Maryland state lawmakers are observing Sine Die today, probably with some celebration.
At midnight, the 2023 state legislature closes for the year, and with it some substantial lawmaking has been addressed, including gun issues, recreational cannabis, and reproductive rights.
However, the suggestion for Maryland online casino play did not advance very far. Still, the fact that such a bill was even introduced may be considered, by some, a measure of progress.
Why This Setback Still Matters
The proposal, SB 267, if it had been passed, would have set the stage for a referendum on expanding gambling in the state to include online slots and table games, a further step beyond Maryland sports betting, which went live last year.
When the bill failed to get through the Crossover Day hurdle in March – the deadline when bills normally must pass one chamber so they can be considered in the other chamber – the online casino bill’s prospects appeared bleak for 2023. And that turned out to be case.
However, it really doesn’t matter a great deal because the statewide referendum, in which such a ballot question will be decided by voters, won’t be held until November 2024. So, if online casino has a chance in Maryland, next year’s legislative session is far more important.
Bottom line: If similar legislation is passed by the General Assembly in 2024, and is signed by Gov. Wes Moore, and voters approve it in the November 2024 election, online casino play won’t be available until at least 2025.

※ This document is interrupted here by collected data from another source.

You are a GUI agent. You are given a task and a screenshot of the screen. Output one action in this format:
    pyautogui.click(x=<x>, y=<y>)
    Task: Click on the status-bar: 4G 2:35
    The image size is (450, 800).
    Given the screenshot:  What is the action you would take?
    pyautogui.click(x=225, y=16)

The proposal that was introduced this year by state Sen. Ron Watson and state Sen. Nancy King would have allowed for online casino play with a tax rate of 15%. It did accomplish putting the idea on the radar of other legislators.
As we monitor the state's progress towards online casino, do keep in mind BetMaryland is already home to the best Maryland sports betting apps.
Where Maryland Stands Now
Maryland already has six land-based commercial casinos; retail and online sports betting; horse racing including OTBs; bingo, and the lottery.
So far, only six states have online casino gambling, also known as iGaming and iCasino. Those six are: New Jersey, Pennsylvania, Michigan, Connecticut, Delaware, and West Virginia. Nevada has internet poker but not the typical casino games, such as slots and house-banked table games.
In some states where iGaming has been legalized, it has been a substantial cash generator for both operators and state tax coffers. Meanwhile, objections have largely come from anti-gambling and responsible gaming parties who contend that such gaming increases risks of addiction and dysfunctional gambling.